Pourquoi j’ai voté contre (par Yanis Varoufakis)
Par Le concierge du Musée le lundi 20 juillet 2015, 10:51 - Quatrième nuit de Walpurgis - Lien permanent
« S’agit-il d’un vrai ou d’un faux chantage ? », c’était la question que nous a posée le Premier ministre, exprimant ainsi le dilemme de conscience odieux qui se posait à nous comme à lui-même. De toute évidence, le chantage était vrai. J’y fus confronté pour la première dans mon bureau, où M. Dijsselbloem me rendit visite le 30 janvier pour me placer face au dilemme « mémorandum ou banques fermées ». Nous savions dès le départ à quel point les créanciers étaient sans scrupules. Et nous avons pris la décision de mettre en pratique ce que nous nous disions l’un à l’autre, encore et encore, lors des longues journées et des longues nuits à Maximou (résidence officielle du Premier ministre, NdT) : nous ferions ce qui est nécessaire pour obtenir un accord viable sur le plan économique. Nous ferions un règlement sans finir sur un compromis. Nous reculerions autant que nécessaire pour atteindre un accord de règlement au sein de la zone euro. Mais, si nous étions vaincus par la logique destructive des mémorandums, nous livrerions les clefs de nos bureaux à ceux qui y croient pour qu’ils viennent appliquer les mémorandums quand nous serions à nouveau dans les rues.
Plusieurs camarades me disent : « N’est-ce pas mieux que ce soit nous qui tenions les rênes ? Nous qui aimons notre pays et qui avons de bonnes intentions concernant la lutte contre la corruption et l’oligarchie ? » Oui, c’est mieux.
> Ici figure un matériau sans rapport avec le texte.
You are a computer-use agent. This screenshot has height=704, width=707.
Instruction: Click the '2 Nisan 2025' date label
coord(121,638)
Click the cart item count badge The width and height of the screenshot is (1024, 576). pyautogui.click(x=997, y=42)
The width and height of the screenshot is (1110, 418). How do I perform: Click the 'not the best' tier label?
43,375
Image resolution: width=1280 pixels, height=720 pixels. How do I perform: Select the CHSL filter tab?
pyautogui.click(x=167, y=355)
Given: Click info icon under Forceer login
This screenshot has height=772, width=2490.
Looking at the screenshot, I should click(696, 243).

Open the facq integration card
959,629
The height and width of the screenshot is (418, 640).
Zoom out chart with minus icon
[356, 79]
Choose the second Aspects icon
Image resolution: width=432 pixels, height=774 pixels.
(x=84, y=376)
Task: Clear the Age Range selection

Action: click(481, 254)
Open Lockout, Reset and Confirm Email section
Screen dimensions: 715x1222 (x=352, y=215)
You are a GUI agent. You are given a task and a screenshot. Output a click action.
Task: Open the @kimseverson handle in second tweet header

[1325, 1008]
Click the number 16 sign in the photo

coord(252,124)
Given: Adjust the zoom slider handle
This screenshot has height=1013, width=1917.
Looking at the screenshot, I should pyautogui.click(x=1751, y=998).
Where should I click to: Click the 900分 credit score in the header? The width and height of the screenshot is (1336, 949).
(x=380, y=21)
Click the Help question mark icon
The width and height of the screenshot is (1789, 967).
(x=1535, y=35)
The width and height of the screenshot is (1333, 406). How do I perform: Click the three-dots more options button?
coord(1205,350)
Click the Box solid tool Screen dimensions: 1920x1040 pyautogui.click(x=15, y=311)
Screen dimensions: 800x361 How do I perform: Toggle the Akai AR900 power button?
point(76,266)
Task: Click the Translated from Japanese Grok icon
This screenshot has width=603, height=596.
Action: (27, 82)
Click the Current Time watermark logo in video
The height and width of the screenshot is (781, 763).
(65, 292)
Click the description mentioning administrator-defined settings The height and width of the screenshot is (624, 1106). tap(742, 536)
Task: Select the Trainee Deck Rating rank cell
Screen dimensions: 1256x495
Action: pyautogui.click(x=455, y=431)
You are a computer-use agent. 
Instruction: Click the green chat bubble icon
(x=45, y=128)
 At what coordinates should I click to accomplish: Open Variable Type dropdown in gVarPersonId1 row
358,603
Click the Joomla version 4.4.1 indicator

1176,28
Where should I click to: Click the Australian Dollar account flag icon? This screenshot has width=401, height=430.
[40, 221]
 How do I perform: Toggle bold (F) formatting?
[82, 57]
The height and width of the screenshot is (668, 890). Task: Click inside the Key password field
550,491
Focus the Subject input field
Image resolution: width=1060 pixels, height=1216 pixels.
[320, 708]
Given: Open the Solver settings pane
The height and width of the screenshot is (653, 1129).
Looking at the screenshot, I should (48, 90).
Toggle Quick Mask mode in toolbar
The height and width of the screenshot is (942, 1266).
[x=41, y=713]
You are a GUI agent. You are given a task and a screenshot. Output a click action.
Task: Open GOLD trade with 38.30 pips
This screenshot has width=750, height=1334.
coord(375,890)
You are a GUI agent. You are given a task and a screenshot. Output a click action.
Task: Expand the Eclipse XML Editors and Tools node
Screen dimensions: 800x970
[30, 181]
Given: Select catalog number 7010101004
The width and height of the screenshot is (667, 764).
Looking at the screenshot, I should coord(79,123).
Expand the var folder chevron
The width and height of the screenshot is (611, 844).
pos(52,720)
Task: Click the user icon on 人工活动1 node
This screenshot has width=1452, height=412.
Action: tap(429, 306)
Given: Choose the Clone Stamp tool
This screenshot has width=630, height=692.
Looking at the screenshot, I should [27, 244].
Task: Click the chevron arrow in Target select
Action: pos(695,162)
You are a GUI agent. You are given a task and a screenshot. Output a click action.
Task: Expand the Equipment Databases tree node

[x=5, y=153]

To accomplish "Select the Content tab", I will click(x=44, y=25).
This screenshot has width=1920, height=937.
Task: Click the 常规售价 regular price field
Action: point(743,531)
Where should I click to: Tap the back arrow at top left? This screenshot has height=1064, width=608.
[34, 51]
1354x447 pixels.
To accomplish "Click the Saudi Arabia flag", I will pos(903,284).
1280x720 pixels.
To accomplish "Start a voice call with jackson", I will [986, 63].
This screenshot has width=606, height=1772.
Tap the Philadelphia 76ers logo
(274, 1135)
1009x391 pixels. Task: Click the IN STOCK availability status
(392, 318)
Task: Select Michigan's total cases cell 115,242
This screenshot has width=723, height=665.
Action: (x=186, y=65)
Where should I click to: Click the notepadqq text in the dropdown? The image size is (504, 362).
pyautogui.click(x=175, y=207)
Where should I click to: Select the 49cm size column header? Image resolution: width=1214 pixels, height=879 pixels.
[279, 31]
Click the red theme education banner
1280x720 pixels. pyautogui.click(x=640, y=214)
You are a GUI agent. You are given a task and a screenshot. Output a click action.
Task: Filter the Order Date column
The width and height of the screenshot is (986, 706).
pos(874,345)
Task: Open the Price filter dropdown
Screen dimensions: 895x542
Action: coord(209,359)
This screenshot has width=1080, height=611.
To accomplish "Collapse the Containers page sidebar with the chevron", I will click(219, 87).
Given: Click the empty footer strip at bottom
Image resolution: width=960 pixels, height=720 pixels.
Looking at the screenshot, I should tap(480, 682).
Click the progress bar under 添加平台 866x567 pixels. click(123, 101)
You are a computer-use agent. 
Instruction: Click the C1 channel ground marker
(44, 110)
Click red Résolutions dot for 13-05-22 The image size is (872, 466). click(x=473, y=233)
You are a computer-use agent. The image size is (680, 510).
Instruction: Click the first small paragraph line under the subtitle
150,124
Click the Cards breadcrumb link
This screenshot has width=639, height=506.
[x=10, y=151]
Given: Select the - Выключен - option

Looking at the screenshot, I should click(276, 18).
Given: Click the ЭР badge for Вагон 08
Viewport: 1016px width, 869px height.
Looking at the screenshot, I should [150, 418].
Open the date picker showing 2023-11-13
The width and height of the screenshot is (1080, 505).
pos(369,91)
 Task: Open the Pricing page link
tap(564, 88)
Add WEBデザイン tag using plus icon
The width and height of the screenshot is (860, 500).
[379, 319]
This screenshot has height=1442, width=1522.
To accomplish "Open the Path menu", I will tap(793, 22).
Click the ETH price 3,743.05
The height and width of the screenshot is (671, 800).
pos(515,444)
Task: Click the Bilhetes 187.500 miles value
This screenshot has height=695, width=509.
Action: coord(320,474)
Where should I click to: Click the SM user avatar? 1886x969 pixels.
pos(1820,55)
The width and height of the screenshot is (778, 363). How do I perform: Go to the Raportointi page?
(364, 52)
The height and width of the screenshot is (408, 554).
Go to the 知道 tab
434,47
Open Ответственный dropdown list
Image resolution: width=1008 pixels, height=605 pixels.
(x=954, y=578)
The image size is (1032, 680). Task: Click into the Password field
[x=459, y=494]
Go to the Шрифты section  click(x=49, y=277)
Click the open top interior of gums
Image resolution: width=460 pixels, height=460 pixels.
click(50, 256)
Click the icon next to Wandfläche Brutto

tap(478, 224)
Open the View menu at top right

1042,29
Mais, avec quels outils travailler ? La décision du Sommet européen fixe et étend l’absence totale de contrôle social sur les banques, alors que la société sera chargée de 10 à 25 milliards supplémentaires de dettes pour renflouer celles-ci.
Et, comme si cela ne suffisait pas, il se crée un super-TAIPED (fonds d’exploitation de la propriété publique), entièrement sous le contrôle de la troïka (indépendamment du lieu où se trouve le siège de ce fonds), qui privera une fois pour toutes la République hellénique du contrôle sur ses avoirs publics. Et comment l’austérité sera-t-elle freinée lorsqu'un trait de plume d’ELSTAT (agence des statistiques de Grèce que nous avons cédée à la troïka mercredi dernier) déterminera la taille de l’excédent primaire ?
Et, quand la société commencera à ressentir dans ses tripes l’étau des résultats de la nouvelle austérité désastreuse, quand les jeunes et les moins jeunes prendront les rues ou resteront, désespérés, chez eux, confrontés à ces effets -ces gens dont jusqu’à présent nous portions la voix, qui les représentera dorénavant dans l’arène politique ? Le parti qui a introduit ces mesures au Parlement pourra-t-il représenter ces gens en même temps que ses ministres bien-intentionnés seront forcés de défendre ces mesures, au parlement et sur les chaînes de TV, en se faisant la risée de l’opposition au mémorandum ?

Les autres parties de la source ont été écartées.